Data records: Begin

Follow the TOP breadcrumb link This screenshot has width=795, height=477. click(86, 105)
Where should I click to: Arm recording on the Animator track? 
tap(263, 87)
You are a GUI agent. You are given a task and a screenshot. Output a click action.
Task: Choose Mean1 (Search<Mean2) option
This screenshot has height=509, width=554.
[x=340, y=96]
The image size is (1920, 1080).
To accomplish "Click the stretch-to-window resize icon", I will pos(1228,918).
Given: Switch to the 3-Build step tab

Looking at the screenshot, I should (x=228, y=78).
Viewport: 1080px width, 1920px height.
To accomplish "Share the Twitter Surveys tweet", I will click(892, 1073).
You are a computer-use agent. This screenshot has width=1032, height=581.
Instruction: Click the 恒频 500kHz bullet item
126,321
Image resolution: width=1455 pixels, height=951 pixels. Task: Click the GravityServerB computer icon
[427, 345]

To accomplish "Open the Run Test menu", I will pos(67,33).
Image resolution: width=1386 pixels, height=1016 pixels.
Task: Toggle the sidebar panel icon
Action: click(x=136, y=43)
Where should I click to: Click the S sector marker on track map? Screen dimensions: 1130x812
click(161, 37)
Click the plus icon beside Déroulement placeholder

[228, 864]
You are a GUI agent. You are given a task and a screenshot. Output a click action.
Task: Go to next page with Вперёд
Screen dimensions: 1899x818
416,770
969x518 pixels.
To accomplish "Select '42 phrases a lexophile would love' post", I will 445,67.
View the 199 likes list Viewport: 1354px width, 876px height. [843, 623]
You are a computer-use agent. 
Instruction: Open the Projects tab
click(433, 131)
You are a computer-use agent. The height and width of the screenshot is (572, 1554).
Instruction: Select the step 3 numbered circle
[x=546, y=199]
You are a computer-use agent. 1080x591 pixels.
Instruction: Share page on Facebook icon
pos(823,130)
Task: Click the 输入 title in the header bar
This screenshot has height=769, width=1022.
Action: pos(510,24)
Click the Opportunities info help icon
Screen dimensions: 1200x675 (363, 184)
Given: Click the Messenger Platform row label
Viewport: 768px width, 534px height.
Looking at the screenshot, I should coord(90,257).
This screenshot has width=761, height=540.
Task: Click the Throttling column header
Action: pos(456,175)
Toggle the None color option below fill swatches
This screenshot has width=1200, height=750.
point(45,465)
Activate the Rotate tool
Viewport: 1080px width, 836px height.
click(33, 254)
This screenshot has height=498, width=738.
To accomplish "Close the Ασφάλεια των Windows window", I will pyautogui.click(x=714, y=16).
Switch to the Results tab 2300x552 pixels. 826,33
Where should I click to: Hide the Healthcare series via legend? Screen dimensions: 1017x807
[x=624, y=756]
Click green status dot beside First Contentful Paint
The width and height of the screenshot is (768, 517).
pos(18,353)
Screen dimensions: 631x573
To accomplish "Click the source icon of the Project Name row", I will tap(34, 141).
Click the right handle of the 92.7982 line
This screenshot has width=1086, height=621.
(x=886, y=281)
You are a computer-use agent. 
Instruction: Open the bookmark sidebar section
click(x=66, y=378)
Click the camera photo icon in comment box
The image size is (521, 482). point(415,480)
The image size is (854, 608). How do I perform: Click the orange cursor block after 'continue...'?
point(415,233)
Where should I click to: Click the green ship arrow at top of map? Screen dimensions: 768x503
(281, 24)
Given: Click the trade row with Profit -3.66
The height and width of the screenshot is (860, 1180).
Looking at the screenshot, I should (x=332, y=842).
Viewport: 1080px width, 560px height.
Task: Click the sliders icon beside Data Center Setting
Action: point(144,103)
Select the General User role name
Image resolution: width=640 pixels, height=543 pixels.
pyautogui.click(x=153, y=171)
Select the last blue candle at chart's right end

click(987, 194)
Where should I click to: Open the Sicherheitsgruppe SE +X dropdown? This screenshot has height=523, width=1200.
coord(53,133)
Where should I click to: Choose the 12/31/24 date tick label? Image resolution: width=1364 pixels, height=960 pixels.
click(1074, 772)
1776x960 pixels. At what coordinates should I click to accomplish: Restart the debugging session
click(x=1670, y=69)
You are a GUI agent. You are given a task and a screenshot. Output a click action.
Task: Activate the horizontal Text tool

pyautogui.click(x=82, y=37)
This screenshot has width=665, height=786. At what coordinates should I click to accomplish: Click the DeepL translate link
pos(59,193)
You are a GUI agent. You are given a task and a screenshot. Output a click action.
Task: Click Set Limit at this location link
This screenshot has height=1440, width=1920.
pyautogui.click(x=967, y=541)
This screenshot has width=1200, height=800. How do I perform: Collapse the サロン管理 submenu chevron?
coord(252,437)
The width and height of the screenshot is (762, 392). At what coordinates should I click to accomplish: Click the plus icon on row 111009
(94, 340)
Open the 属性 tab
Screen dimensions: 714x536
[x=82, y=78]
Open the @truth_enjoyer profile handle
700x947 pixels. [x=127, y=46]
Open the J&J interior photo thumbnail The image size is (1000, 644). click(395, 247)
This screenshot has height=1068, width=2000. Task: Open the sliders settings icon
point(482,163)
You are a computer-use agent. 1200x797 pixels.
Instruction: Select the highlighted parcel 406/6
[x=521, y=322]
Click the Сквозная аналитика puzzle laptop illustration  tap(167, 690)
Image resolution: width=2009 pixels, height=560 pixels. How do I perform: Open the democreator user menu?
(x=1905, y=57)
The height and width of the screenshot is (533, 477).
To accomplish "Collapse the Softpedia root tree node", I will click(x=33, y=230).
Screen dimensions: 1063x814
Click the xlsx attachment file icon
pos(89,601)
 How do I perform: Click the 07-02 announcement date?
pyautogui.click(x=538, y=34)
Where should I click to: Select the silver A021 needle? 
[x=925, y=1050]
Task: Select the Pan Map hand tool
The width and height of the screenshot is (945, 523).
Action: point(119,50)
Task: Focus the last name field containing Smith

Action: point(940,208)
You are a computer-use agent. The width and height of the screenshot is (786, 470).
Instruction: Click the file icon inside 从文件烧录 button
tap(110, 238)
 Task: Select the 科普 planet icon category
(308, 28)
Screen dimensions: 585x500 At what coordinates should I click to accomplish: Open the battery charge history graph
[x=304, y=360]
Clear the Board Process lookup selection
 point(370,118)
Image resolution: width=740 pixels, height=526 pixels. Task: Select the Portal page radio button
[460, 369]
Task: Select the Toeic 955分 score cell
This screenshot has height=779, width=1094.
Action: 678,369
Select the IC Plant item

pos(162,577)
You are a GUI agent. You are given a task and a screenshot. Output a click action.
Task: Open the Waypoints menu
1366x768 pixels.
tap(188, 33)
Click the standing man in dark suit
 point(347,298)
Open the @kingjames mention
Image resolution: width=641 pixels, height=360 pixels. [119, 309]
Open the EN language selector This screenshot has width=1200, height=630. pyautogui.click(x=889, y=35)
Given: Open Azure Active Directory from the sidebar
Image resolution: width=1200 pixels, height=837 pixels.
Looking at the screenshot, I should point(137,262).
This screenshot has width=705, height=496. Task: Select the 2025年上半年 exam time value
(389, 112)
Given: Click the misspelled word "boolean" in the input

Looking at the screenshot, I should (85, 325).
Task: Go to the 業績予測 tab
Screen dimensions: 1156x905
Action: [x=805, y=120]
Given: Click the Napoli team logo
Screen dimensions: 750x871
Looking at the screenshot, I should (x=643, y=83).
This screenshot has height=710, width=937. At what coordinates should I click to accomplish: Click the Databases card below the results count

Data records: End

Starting at the line that contains "1366x768 pixels.", restate word for word every line through the last one in the records above. Return nothing else.

1366x768 pixels.
tap(188, 33)
Click the standing man in dark suit
 point(347,298)
Open the @kingjames mention
Image resolution: width=641 pixels, height=360 pixels. [119, 309]
Open the EN language selector This screenshot has width=1200, height=630. pyautogui.click(x=889, y=35)
Given: Open Azure Active Directory from the sidebar
Image resolution: width=1200 pixels, height=837 pixels.
Looking at the screenshot, I should point(137,262).
This screenshot has width=705, height=496. Task: Select the 2025年上半年 exam time value
(389, 112)
Given: Click the misspelled word "boolean" in the input

Looking at the screenshot, I should (85, 325).
Task: Go to the 業績予測 tab
Screen dimensions: 1156x905
Action: [x=805, y=120]
Given: Click the Napoli team logo
Screen dimensions: 750x871
Looking at the screenshot, I should (x=643, y=83).
This screenshot has height=710, width=937. At what coordinates should I click to accomplish: Click the Databases card below the results count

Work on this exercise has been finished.